Do NOT describe every activity and job in lengthy detail. Use your bullets and write punchy, pithy but substantive descriptions. I can only think of very few instances when your resume should be any longer than one page.
As the French philosopher Pascal wrote, “I have made this [letter] longer than usual because I have not had time to make it short.” You have the time, so use it to edit.
5. Be mindful of tenses.
Describe prior experience in the past tense and current activities in the present tense. Be consistent with this and use precise dates for all schooling, work and activities.

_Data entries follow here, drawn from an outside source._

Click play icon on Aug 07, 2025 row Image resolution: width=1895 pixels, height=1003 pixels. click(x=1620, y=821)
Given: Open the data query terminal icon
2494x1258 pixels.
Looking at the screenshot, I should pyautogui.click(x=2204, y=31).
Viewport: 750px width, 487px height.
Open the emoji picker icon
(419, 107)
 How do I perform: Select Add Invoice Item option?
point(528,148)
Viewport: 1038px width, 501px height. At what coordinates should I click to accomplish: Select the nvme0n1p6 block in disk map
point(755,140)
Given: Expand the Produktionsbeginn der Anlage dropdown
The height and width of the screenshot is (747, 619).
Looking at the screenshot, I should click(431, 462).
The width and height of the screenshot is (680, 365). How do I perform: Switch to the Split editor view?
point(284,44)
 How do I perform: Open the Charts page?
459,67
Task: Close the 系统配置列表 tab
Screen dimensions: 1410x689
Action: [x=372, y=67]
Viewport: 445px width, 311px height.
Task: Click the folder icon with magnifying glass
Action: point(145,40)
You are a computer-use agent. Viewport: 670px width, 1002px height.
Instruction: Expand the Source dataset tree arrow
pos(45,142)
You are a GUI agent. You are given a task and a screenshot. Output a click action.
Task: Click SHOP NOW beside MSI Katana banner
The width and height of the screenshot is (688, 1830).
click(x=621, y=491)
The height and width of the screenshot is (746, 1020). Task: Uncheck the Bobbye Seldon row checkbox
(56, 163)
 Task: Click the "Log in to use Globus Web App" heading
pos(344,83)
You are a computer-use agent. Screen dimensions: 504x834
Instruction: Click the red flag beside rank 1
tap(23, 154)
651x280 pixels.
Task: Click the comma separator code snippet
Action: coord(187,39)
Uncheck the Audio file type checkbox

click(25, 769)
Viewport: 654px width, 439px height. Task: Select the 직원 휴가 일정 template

6. Highlight goal-aligned experiences.
Emphasize the experience and activities that are germane to your stated academic and professional goals. If you want to be a legal historian, don’t bury your PhD in American History. If you are applying for a human rights scholarship, highlight your academic coursework and summer internships that demonstrate that this is a valid interest and not just a bald grab for free money.
7. Include leadership, scholarships, and honors.
Use bullets to highlight your leadership capabilities and concrete successes. List all those scholarships and honors and toot your own horn. This is the place for it.
8. Don’t be shy to list your non-prestigious work experience.
If you hashed at the school dining hall, ran a dog-walking business or waited tables to get through college, list it. Be proud of what you have done to support yourself. But you don’t need to spend a paragraph describing your waitressing (or poop-scooping) duties.
9. Keep it current and avoid the obvious.
Don’t list anything from high school (yes, that includes your exalted graduation from the Dalton School) unless it involved the Olympics or another world championship. Seriously. And don’t include any skills that are presumed of a person of relative competence in the 21st century (MS Word, PowerPoint, Excel).
10. List your interests.
Again, so long as they are respectable. These make you human – if you love playing your harp, running half marathons and raising rescue pups, let the people know! But do it briefly as a final line on the resume.